(Task item) What you give back should match the entries below character for character.

(Exercise inputs begins)

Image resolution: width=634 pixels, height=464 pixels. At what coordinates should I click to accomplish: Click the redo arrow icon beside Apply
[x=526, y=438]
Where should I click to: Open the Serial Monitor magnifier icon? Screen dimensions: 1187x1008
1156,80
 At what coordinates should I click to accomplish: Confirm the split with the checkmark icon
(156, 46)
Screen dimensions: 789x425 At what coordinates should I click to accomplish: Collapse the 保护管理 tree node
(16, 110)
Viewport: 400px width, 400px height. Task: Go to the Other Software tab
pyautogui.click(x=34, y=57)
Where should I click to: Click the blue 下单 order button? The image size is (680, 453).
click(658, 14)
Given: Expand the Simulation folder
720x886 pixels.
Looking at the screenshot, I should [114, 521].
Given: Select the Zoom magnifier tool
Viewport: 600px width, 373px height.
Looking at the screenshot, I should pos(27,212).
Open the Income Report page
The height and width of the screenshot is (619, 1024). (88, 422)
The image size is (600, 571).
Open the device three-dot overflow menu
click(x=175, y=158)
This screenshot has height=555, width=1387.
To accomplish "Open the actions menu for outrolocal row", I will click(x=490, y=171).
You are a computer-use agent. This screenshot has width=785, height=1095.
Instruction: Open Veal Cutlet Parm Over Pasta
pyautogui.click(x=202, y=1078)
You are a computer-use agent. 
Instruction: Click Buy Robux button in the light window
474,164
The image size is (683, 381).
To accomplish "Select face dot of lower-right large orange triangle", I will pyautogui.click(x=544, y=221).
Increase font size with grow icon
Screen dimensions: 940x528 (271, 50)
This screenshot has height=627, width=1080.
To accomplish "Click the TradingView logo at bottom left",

(Exercise inputs ends)

(Result)
Image resolution: width=634 pixels, height=464 pixels. At what coordinates should I click to accomplish: Click the redo arrow icon beside Apply
[x=526, y=438]
Where should I click to: Open the Serial Monitor magnifier icon? Screen dimensions: 1187x1008
1156,80
 At what coordinates should I click to accomplish: Confirm the split with the checkmark icon
(156, 46)
Screen dimensions: 789x425 At what coordinates should I click to accomplish: Collapse the 保护管理 tree node
(16, 110)
Viewport: 400px width, 400px height. Task: Go to the Other Software tab
pyautogui.click(x=34, y=57)
Where should I click to: Click the blue 下单 order button? The image size is (680, 453).
click(658, 14)
Given: Expand the Simulation folder
720x886 pixels.
Looking at the screenshot, I should [114, 521].
Given: Select the Zoom magnifier tool
Viewport: 600px width, 373px height.
Looking at the screenshot, I should pos(27,212).
Open the Income Report page
The height and width of the screenshot is (619, 1024). (88, 422)
The image size is (600, 571).
Open the device three-dot overflow menu
click(x=175, y=158)
This screenshot has height=555, width=1387.
To accomplish "Open the actions menu for outrolocal row", I will click(x=490, y=171).
You are a computer-use agent. This screenshot has width=785, height=1095.
Instruction: Open Veal Cutlet Parm Over Pasta
pyautogui.click(x=202, y=1078)
You are a computer-use agent. 
Instruction: Click Buy Robux button in the light window
474,164
The image size is (683, 381).
To accomplish "Select face dot of lower-right large orange triangle", I will pyautogui.click(x=544, y=221).
Increase font size with grow icon
Screen dimensions: 940x528 (271, 50)
This screenshot has height=627, width=1080.
To accomplish "Click the TradingView logo at bottom left",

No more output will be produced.